If I remove all the COALESCE then it takes 2min 50sec to process all 4981 records. Here's the execution list for it:
The execution plans suggested a couple additional indexes, so I added those and now 1 record takes 0 seconds, 2 took 5 secs, 10 took 1 sec, 100 took 2sec, 1000 took 28, and all 4981 took 4min 17sec.
The additional indexes certainly helped, I no longer see %s over 1000%, there are several still over 100% which makes me think there is some more optimization that could be done, I'm just not sure where. The execution plan is huge, so here just a few shots:
Not sure what was up with the 2 records. It's not the 90sec it was before, but it at least finishes now.
Odd thing I see is that it has (1000 rows affected), then (1 row affected). I have no idea what that 1 row is or where it's coming from.
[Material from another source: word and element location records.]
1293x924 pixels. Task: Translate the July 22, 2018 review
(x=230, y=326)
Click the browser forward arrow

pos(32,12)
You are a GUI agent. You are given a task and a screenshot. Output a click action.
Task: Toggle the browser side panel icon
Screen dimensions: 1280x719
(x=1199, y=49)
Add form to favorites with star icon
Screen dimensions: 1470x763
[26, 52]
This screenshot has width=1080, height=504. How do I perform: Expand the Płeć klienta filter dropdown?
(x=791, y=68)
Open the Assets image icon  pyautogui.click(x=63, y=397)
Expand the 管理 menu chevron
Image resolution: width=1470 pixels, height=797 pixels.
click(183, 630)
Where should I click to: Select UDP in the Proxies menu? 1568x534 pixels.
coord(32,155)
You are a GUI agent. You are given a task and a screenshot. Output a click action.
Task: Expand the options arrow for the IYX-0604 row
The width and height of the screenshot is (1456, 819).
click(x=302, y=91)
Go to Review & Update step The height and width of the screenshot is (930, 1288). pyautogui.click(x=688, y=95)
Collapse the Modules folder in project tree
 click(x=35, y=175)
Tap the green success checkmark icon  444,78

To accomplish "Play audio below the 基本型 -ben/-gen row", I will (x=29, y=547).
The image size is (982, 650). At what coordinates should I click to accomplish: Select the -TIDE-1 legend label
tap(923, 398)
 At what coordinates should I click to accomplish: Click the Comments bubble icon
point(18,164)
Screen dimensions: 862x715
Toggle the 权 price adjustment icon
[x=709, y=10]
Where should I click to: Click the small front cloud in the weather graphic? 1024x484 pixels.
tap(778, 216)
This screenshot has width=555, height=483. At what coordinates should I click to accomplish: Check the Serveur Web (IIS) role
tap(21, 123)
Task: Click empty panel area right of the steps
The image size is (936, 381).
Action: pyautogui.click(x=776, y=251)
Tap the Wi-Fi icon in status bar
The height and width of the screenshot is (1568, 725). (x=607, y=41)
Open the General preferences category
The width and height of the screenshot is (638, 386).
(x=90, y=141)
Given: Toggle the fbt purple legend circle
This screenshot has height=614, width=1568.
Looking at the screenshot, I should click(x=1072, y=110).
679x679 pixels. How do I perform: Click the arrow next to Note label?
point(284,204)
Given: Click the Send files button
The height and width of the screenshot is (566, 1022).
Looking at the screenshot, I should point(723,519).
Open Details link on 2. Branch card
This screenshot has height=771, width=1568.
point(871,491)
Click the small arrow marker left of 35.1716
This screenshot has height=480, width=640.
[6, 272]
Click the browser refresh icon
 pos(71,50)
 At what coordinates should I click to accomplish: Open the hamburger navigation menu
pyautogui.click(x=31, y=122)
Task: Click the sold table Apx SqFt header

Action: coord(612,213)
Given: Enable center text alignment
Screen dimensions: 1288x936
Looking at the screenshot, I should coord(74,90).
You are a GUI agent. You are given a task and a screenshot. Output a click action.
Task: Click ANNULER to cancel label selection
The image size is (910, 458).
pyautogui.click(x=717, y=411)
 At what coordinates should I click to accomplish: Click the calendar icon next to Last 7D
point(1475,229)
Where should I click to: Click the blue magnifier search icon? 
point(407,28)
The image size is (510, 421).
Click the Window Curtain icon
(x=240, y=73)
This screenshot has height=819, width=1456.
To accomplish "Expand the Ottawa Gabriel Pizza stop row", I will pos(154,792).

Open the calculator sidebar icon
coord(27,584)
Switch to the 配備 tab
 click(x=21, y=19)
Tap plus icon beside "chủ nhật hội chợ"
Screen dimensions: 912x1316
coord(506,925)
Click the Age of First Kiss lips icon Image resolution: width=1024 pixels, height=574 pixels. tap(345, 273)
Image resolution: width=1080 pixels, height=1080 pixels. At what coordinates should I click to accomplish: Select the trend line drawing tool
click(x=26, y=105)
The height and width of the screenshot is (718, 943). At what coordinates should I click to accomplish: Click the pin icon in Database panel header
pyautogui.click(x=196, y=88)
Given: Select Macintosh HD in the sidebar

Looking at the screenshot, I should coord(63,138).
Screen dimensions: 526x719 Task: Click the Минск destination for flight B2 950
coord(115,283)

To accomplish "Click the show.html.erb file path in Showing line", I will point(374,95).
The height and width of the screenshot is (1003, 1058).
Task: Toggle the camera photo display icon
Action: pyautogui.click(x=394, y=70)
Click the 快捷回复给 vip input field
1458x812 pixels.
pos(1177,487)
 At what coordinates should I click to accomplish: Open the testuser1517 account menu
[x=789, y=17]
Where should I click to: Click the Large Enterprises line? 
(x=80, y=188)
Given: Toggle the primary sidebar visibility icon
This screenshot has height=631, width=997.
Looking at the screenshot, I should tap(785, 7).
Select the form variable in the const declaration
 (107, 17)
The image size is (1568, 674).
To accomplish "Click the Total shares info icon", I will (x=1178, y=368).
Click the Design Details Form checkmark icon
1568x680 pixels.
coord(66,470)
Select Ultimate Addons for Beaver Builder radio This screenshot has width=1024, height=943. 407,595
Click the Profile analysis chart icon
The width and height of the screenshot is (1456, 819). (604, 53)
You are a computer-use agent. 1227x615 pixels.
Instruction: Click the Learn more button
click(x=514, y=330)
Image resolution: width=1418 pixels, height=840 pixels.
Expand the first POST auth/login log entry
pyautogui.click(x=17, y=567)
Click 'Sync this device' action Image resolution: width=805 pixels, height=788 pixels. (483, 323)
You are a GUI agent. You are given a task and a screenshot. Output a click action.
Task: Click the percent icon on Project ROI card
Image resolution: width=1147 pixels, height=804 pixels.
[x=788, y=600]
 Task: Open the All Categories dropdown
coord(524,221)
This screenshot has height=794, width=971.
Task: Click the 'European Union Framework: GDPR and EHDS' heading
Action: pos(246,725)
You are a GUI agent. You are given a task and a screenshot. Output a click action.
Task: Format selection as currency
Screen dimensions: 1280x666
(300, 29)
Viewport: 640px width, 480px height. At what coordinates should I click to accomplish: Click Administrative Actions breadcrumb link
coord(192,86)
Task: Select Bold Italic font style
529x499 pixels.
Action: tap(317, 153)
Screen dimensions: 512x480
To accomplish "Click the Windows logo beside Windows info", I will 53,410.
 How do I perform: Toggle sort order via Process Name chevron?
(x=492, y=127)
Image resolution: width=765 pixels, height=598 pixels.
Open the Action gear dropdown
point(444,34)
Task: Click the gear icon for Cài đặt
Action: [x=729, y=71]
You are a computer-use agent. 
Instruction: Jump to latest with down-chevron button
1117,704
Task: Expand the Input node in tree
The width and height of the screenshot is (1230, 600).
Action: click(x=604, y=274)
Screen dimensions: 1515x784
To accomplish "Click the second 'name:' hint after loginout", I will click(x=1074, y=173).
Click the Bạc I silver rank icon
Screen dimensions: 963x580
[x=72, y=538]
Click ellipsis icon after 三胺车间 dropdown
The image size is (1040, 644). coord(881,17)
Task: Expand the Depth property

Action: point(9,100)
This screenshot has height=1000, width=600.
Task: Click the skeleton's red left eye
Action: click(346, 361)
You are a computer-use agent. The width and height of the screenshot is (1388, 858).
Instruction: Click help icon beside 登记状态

And I'd still like to know why making those few changes made such a hug difference.
I'm using:
SQL Server 2019 (v15.0.2070.41)
SSMS v18.5
Here are the results of my modifications based on allmhuran's suggestions:
SELECT
DISTINCT ap.[SourcePartID] AS [Assembly Part ID],
p.[PART_X] AS [Assembly Part #],
p.[DESCR_X] AS [Assembly Part Description],
oa2.[Part Count],
oa2.[Total # of Parts],
([dbo].[fn_getFactoryStdCost](ap.[SourcePartID])) AS [Factory Std Cost],
oa2.[# of Docs],
oa2.[# of Software],
'Logic Pending' AS [# of Std Cost Items],
oa2.[# of HR Devices],
oa2.[# of 3rd Party Devices],
oa2.[# of Robots],
oa2.[# of Buy Parts],
oa2.[# of Make Parts]
FROM AllPartsList ap
LEFT JOIN visuser.EN_PART p
ON p.[EN_Part_ID] = ap.[SourcePartID]
OUTER APPLY (
SELECT
[Part Count] = COUNT( DISTINCT IIF( [Qty] = 0, null, [Component Part #]) ),
[Total # of Parts] = SUM([Qty]),
[# of Docs] = COUNT( DISTINCT IIF( [Commodity Code] IN ('009', '072', '073', '075', '079', '082'), [Component Part #], null) ), -- Commodity Codes: 009, 072, 073, 075, 079, 082 : Commodity ID: 15, 84, 85, 87, 81, 92
[# of Software] = COUNT( DISTINCT IIF( [Commodity Code] IN ('034'), [Component Part #], null) ), -- Commodity Code 034 : Commodity ID: 28
[# of HR Devices] = COUNT( DISTINCT IIF( [Commodity Code] IN ('002'), [Component Part #], null) ), -- Commodity Code 002 : Commodity ID: 11
[# of 3rd Party Devices] = COUNT( DISTINCT IIF( [Commodity Code] IN ('007'), [Component Part #], null) ), -- Commodity Code 007 : Commodity ID: 5
[# of Robots] = COUNT( DISTINCT IIF( ( [Commodity Code] IN ('005') AND [Make/Buy] = 'B' ), [Component Part #], null) ), -- Commodity Code 005 : Commodity ID: 13
[# of Buy Parts] = COUNT( DISTINCT IIF( [Make/Buy] = 'B', [Component Part #], null) ),
[# of Make Parts] = COUNT( DISTINCT IIF( [Make/Buy] = 'M', [Component Part #], null) )
FROM bomBreakdown
WHERE
[Component Part ID] IS NOT NULL AND
[SourcePartID] = ap.[SourcePartID] AND
--[SourcePartID] = ap.[AssemblyPartID] AND
ap.SourcePartID = 964
GROUP BY [SourcePartID]
) oa2
OK, snuck in a bit of time to go through this.
Scalar function refactor
As mentioned in my comment, scalar functions do bad things to set based operations. In general, if you have a pattern like
create function scalar_UDF(#i int) returns int as begin
return #i * 2;
end
select c = scalar_UDF(t.c)
from t;
Then this turns your select into a row-by-agonising-row (RBAR) operation under the covers.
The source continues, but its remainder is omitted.